Thursday, September 13, 2012

Emma L. Pidgeon

This is little Emma L. Pidgeon.  Researching her and her family has been one heartbreaking revelation after another.

First, some background.  Although the photo was taken in Philadelphia, “Pennsgrove” was written on the back along with her name.  After searching a bit on, I found Emma was the daughter of William Atkinson Pidgeon, a salesman, and Margaret (Maggie) S. Flanigan, a dressmaker.  She was born the 2nd of November 1892.  Born the third of three children, she had an older sister Grace, born in 1889, and an older brother Henry (Harry) Flanigan Pidgeon born in 1890.  The next step was to check the 1900 census and follow the lives of this family to see what happened to them.  Unfortunately, this census provided some startling results.  I sadly discovered that by 1900 both Grace and Emma were deceased, and only Harry was still living.  This was a terrible sign of the times where it wasn’t uncommon to lose one or more children early on.  As the CDC points out, in some cities in 1900, up to 30% of infants would die before their first birthday, an unfathomable thing in today’s world of healthcare.

I still do not know exactly what age Emma died, or what caused her death, but it’s likely she died prior to age 5 and from an illness.

Since I learned, conclusively and sadly, that Emma does not have any descendants, I decided to continue to research her parents and her brother Harry.  That's when I came upon my next startling revelation.  It turns out that William A. Pidgeon died in 1908, at the age of 41.  Without an online obituary, I was unable to determine what happened to him, but it is reasonable to deduce his death caused great hardship, both financial and emotional, for his wife and only remaining child, Harry.

In 1910 Margaret & Harry were still living in Pennsgrove, NJ.  Harry, at 19, was a clerk for the railroad office.  His mother Margaret was still a dressmaker working on her own account.

On June 5th, 1917, Harry registered for WWI duty.  He was married at the time, and was now a Railroad Master.  Some details from the registration form give a bit of a picture of him.  He was stout, of medium height, with light hair and blue eyes.  If Harry did see action in the war, he had returned home safely by 1920.  He and his wife Priscilla (3 years older than him) were living with an aunt and several others.

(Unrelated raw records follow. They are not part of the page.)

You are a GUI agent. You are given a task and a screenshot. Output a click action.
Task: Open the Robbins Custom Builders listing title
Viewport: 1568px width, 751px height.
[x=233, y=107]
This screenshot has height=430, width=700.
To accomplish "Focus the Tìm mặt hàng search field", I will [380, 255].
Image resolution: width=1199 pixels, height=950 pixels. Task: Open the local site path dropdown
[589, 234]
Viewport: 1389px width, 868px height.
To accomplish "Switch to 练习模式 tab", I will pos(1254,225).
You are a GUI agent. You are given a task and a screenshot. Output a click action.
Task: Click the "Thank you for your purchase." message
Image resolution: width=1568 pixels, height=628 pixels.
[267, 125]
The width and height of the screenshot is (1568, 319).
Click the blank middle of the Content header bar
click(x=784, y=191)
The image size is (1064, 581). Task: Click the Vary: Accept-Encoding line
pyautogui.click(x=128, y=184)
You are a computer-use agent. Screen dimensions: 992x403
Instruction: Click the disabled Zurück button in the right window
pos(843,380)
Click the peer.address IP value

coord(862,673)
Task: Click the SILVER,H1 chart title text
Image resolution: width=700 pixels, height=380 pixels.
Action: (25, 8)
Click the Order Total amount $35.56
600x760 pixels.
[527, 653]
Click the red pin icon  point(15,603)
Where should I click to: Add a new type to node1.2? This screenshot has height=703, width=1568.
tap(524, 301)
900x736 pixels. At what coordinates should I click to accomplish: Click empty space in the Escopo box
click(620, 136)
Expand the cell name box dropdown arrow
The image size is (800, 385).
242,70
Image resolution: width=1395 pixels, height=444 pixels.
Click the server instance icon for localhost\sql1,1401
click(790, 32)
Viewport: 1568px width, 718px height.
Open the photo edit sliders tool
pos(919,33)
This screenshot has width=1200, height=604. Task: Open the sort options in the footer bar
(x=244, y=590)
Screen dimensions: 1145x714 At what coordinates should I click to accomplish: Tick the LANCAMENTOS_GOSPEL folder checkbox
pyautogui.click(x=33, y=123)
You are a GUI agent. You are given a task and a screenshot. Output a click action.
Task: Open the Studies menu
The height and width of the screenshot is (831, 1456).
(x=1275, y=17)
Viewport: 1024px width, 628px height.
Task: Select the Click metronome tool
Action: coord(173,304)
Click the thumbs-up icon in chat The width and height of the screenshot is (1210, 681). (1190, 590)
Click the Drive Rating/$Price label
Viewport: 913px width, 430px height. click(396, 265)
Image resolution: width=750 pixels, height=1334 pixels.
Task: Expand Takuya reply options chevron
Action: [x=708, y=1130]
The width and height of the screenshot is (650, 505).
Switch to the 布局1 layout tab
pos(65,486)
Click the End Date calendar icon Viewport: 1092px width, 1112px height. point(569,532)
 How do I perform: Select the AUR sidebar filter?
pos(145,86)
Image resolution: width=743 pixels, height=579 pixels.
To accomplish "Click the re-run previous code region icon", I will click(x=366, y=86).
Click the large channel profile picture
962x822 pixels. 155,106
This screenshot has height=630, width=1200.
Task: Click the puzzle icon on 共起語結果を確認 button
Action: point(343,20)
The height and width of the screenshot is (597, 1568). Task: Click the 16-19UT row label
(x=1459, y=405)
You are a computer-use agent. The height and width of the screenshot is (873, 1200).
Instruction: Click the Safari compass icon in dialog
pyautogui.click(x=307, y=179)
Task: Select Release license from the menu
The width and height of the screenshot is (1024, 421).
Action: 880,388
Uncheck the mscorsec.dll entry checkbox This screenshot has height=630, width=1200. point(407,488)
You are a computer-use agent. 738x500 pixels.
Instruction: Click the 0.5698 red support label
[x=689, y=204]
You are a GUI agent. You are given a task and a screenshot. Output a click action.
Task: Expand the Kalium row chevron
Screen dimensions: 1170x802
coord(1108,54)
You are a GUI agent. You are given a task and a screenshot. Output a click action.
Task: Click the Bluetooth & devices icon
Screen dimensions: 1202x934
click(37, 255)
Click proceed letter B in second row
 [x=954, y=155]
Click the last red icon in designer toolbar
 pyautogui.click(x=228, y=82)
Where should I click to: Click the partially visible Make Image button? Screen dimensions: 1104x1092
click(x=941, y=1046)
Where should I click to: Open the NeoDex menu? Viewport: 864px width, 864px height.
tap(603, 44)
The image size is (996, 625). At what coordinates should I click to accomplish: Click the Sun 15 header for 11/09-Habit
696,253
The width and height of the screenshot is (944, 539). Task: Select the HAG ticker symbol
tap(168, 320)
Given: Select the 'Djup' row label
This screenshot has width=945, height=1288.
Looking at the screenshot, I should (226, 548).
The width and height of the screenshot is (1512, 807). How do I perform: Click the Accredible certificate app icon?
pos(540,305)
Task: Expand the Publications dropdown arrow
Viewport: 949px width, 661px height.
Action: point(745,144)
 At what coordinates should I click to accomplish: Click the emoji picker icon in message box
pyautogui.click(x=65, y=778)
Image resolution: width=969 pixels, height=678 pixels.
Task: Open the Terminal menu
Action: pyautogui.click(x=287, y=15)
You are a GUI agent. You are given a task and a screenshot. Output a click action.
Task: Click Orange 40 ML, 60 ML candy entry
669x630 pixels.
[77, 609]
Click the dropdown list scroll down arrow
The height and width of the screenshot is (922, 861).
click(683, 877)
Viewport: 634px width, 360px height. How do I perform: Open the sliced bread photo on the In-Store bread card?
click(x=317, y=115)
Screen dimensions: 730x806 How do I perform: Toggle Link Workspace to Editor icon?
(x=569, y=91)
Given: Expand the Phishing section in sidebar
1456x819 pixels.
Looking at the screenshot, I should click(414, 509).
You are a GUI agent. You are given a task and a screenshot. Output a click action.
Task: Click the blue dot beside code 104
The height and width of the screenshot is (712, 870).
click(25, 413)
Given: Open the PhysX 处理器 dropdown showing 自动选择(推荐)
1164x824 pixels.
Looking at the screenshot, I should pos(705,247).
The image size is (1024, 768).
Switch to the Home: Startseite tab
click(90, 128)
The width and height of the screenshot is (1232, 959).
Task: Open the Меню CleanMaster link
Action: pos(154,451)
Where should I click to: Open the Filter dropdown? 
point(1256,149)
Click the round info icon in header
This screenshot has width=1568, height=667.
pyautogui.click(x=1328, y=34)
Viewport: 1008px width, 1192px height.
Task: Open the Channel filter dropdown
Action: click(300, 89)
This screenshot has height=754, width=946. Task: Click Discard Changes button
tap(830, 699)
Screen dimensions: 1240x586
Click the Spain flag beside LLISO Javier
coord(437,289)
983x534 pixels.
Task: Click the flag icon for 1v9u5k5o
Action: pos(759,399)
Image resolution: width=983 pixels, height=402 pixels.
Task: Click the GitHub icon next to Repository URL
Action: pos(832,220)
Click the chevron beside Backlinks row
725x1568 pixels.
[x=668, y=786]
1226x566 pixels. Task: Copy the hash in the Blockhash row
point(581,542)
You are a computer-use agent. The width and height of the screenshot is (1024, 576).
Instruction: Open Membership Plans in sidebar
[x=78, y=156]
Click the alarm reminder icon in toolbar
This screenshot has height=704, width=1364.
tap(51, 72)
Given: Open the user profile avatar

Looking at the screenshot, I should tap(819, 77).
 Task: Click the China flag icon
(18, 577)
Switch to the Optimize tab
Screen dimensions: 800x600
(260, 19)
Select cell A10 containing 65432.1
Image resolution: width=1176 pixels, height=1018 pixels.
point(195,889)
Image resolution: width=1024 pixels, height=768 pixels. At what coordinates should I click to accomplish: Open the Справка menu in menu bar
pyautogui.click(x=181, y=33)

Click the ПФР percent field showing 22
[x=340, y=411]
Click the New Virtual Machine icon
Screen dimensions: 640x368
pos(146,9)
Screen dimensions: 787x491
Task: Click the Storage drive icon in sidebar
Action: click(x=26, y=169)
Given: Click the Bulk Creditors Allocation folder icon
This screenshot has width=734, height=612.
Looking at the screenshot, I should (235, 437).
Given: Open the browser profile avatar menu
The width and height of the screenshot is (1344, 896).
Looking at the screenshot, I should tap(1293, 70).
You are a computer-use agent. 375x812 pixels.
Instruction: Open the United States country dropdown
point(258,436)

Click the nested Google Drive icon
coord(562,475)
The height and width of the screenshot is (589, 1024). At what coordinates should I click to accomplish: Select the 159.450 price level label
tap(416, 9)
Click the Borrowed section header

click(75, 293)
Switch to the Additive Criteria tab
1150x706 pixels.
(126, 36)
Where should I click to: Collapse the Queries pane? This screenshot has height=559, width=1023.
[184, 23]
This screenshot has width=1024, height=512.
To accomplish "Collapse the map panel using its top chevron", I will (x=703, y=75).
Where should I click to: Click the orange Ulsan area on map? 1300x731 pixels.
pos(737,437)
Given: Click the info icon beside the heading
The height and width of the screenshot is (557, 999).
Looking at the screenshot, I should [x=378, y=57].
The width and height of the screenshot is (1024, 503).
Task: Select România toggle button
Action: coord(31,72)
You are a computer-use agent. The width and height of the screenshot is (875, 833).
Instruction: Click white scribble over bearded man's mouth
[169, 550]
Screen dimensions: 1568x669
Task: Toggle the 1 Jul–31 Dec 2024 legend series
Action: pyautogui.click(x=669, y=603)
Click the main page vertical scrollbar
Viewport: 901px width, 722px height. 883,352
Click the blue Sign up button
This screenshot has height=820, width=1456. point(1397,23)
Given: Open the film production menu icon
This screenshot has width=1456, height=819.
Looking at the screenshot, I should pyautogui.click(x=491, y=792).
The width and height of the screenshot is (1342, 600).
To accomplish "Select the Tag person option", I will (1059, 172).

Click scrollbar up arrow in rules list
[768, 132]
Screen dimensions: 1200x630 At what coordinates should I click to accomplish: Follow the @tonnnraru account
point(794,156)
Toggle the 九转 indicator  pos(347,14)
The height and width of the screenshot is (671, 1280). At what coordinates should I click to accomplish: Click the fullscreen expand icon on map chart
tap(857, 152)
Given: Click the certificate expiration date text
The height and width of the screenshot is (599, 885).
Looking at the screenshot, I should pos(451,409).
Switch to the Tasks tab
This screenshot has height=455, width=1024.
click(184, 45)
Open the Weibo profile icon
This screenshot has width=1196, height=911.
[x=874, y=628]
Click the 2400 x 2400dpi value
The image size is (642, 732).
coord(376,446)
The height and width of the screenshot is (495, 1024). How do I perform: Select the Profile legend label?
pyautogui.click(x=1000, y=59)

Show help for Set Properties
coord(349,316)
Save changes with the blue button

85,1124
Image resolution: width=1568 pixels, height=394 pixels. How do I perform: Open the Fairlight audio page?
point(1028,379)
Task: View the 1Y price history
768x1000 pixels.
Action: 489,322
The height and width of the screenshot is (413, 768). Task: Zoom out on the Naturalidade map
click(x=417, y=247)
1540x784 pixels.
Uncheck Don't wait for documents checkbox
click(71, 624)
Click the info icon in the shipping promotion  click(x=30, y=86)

Harry's mother Margaret died in March 1930, at the age of 61.  At that time, Harry & his wife Priscilla were still childless, he at 39, her at 42.  Harry still worked for the railroad, and at the time they were still living in Camden, NJ.  I was unable to find Harry & Priscilla in the 1940 census, but given their ages in 1930, it seems doubtful they had children.  This left me with the sad realization that there wasn't any close family who would want Emma's photo.  Still, I decided to press on and try to find out what happened to Harry and Priscilla.  At the very least I felt I owed them that.  Unfortunately that wasn't as easy a proposition as I intially hoped.

Harry was found in the WWII registration files, and still living in New Jersey.  Given his age, however, it's highly unlikely he served as he would have been in his 50s at the time.

After this, I was left with very little to go on.  From social security records, I find Priscilla Pidgeon died on the 29th of September 1974 in St. Petersburg, Florida.  Harry appears to have died in the intervening years prior to this.

And this led me to a dead end.  I wish I could give you a happy ending here.  Unfortunately, I have yet another family-less photo.  I do still hold out some remaining hope, though, that some distant relative of Emma's will see her and want to honor her memory.

Sunday, September 2, 2012

A Small Smattering of Unknown Photographs

Thanks to everyone checking out my blog!  I really appreciate all the nice comments!  I will be posting a new researched photo soon, but to tide you over, I thought I'd post a small selection of my favorite unknowns.  :)

First, I must admit, I don't tend to hold on to these photographs since it's almost impossible to identify the family from which it originated.  So, while I do still have some of these in my possession, others have been acquired by collectors.  This is an acceptable compromise for me as I feel they will take good care of these pictures.

The first photo I love is a nice tintype of two girls, a dog, and a tiny puppy.  It's rather rare to see animals in photographs of this age (to this day I think this is the only one I've come across) which is a big part of the reason I find it so great.

Presumably the two girls are sisters, but who knows for sure!  It's photos like this though that make me realize that in a lot of ways, things really aren't so different now than they were back then.

Here's what I like to call a "personality" photo.  Let's face it, most photographs of the time are rather plain portraits of a person, with little to no smile, partly because they had to sit forever to get their photo taken.

This photo however (also a tintype), is of an obviously flirty woman.  Perhaps this photo was sent to a husband/boyfriend/fiance?  Or perhaps she just wanted this photo for herself!  I wish I knew the background behind this image, as I'm certain she has an extremely interesting story to tell.